今回は、「みやざき農業実践塾」の第8回研修で学んだ植物の養分と肥料の基礎知識について紹介します。
作物を育てるためには、水や光、空気だけでなく、植物の生育に欠かせないさまざまな養分が必要です。今回の研修では、植物が必要とする養分の種類や肥料の役割、施肥の考え方について学びました。
植物の生育には17種類の必須元素が必要
植物が健全に生育するためには、現在17種類の必須元素が必要とされています。
特に重要なものが、
- 窒素(N)
- リン酸(P)
- カリウム(K)
の「肥料三要素」です。
さらに、
- カルシウム(Ca)
- マグネシウム(Mg)
を加えたものが「五要素」と呼ばれています。
窒素は葉や茎の生長、リン酸は根の発達や開花・結実、カリウムは植物体を丈夫にする働きがあるなど、それぞれ重要な役割を担っています。
養分は多すぎても少なすぎてもよくない
植物に必要な養分は不足しても過剰でも問題が発生します。
例えば、
- 窒素不足では葉色が薄くなり生育が悪くなる
- 窒素過多では軟弱になり病害虫に弱くなる
- カルシウム不足ではトマトの尻腐れ症が発生しやすくなる
などの症状が現れます。
人間にとって栄養バランスが大切なように、植物にも適切な養分管理が重要であることを学びました。
肥料は収量向上に欠かせない資材
研修では、無肥料区と施肥区を比較した試験事例も紹介されました。
無肥料では葉色が薄く、生育量や収量も大きく低下します。一方で適切な施肥を行うことで、生育や収量の向上が期待できます。

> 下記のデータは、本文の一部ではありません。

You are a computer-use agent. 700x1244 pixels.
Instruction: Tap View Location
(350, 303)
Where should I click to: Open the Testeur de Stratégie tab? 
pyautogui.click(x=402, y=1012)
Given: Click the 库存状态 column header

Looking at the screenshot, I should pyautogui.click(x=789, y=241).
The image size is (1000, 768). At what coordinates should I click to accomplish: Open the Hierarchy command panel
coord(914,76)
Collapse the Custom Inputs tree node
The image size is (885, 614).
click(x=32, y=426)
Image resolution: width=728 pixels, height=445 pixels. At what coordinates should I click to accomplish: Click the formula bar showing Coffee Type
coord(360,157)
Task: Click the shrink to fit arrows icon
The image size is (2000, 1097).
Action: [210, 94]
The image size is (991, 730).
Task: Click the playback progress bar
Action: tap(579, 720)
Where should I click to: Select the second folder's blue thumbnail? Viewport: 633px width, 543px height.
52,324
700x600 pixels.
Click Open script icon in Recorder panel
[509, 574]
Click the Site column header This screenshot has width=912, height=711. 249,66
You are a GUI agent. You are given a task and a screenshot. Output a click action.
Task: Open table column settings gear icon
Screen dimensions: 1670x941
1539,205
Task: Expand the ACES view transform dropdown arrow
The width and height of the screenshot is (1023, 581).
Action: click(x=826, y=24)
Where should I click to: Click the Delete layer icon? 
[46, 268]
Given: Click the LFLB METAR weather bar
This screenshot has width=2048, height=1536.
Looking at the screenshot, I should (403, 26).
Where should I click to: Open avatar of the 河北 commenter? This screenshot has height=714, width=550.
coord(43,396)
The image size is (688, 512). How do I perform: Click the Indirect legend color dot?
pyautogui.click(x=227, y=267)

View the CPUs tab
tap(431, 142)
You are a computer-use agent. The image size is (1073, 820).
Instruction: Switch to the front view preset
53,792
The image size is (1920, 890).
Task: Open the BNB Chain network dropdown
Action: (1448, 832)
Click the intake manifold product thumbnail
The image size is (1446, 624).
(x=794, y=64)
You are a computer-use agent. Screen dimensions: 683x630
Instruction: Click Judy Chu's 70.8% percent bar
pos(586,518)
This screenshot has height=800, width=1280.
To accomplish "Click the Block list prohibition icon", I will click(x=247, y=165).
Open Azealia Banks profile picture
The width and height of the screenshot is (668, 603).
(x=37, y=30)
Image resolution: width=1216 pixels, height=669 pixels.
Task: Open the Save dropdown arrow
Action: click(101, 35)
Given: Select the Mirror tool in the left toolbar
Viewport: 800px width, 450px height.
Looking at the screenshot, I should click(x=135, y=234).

ただし、「肥料は多ければ多いほど良い」というわけではありません。
肥料を増やしても効果には限界があり、過剰施肥になると逆に生育が悪化する場合があります。これを「報酬漸減の法則」といい、適正な施肥量を守ることの重要性を学びました。
速効性肥料と緩効性肥料
肥料には効き方の違いがあります。
速効性肥料
施用後すぐに効果が現れる肥料です。
- 硫安
- 硝安
- 過リン酸石灰
- 塩化カリ
などが代表例です。
緩効性肥料
ゆっくり分解されながら長期間効果が続く肥料です。
- 油かす
- 魚かす
- 被覆肥料
などがあります。
作物の生育ステージや栽培方法に応じて使い分けることで、肥料の利用効率を高めることができます。
肥料袋の数字の意味とは?
ホームセンターなどで肥料を見ると、
「13-15-12」****「8-8-8」
といった数字が表示されています。
これは、
- 窒素(N)
- リン酸(P)
- カリウム(K)
の含有率(%)を示しています。
例えば「8-8-8」であれば、窒素・リン酸・カリウムがそれぞれ8%含まれているという意味です。
肥料選びでは、この数字を確認しながら作物に必要な養分を計算することが大切です。
効率的な施肥方法も重要
施肥には、
- 作付前に施す「元肥(基肥)」
- 生育中に施す「追肥」
があります。
また、
- 全面全層施肥
- 局所施肥
- かん水施肥
など様々な施肥方法があります。
特に局所施肥は肥料効率が高く、肥料コストの削減にもつながるため、経営面からも重要な技術であることを学びました。
土づくりと施肥はセットで考える
今回の研修を通じて改めて感じたのは、肥料だけで収量が決まるわけではないということです。
これまでの研修で学んだ土壌の物理性・化学性・生物性を整えたうえで、適切な肥料を与えることで、はじめて健全な作物生産につながります。
研修資料の最後には、
「見える果実、見えない根」
という言葉が紹介されていました。
収穫物ばかりに目を向けるのではなく、地中で生育する根を健全に育てるための土づくりや施肥管理の大切さを改めて実感した研修となりました。
今後は土壌診断の結果も活用しながら、適正な施肥設計と土づくりを実践していきたいと思います。